** TASK BRIEF **
Reproduce the stretch of listing from the line containing "Image resolution: width=679" through the line containing "tuning-space-select: UHF is", both lines included, and omit the pictures.

** PROVIDED RECORDS **
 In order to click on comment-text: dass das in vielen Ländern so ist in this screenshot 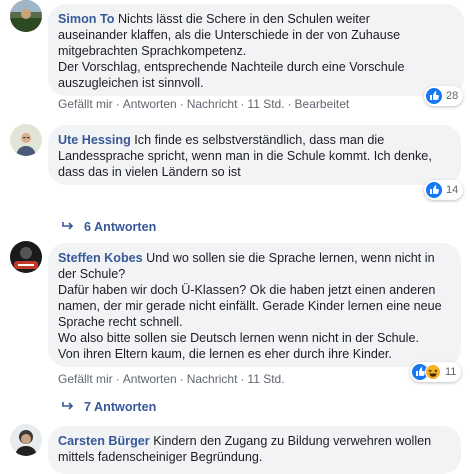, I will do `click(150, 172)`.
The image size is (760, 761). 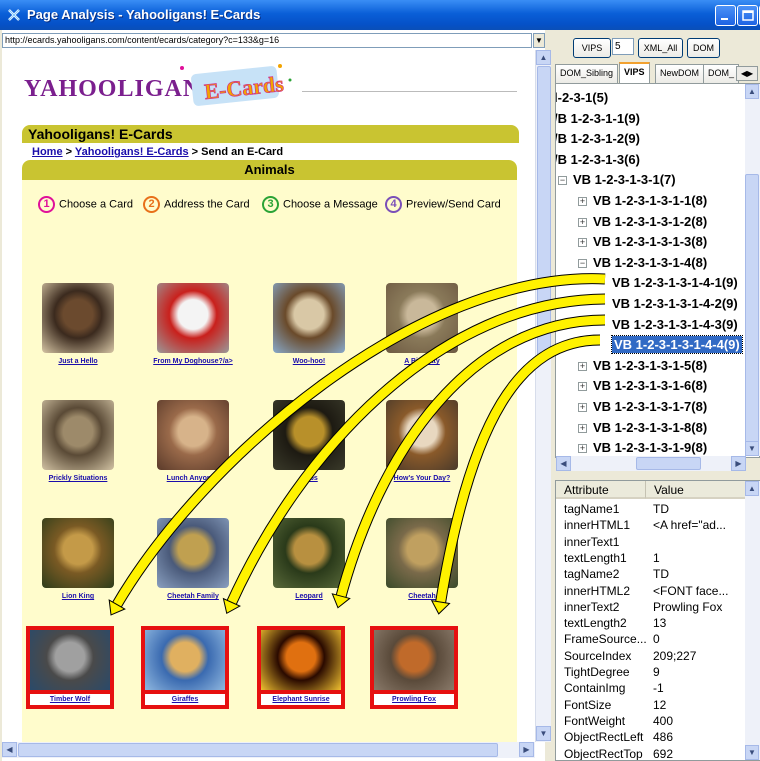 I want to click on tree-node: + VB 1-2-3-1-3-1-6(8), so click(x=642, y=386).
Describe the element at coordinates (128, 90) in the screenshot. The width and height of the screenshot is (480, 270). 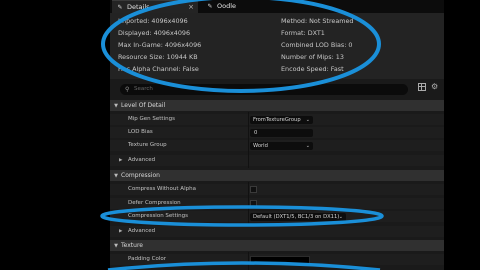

* * *

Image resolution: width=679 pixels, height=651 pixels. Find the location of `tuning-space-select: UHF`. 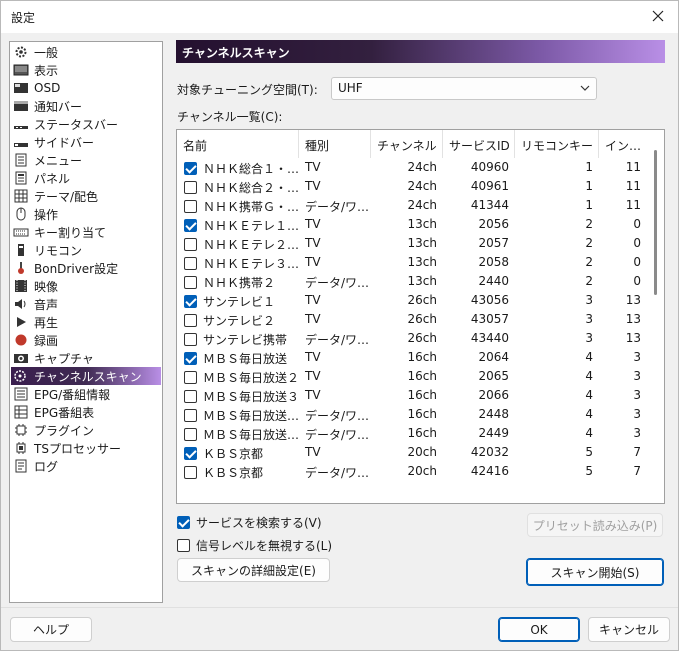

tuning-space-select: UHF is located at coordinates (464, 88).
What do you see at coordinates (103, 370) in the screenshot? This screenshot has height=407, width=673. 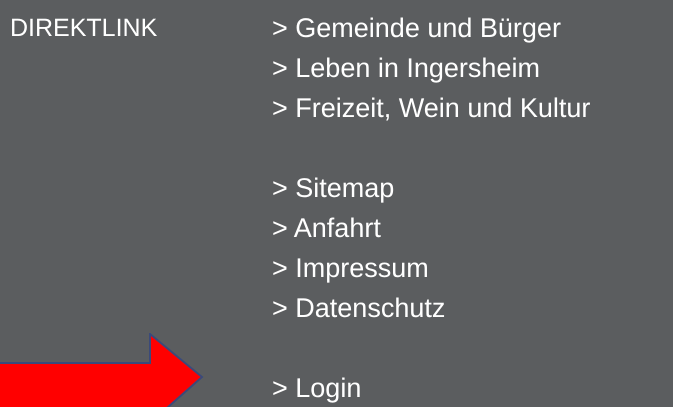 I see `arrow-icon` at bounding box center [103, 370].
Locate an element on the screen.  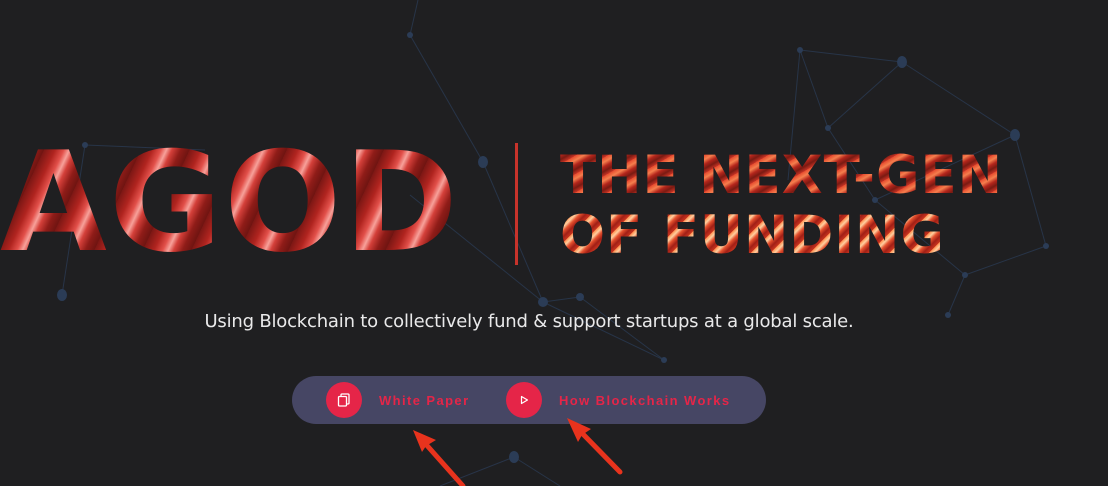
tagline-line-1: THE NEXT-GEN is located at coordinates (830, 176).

* * *

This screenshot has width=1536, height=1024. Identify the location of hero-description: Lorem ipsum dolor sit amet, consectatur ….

** OUTPUT OF THE TASK **
Image resolution: width=679 pixels, height=651 pixels. Find the location of `tuning-space-select: UHF`. 

tuning-space-select: UHF is located at coordinates (464, 88).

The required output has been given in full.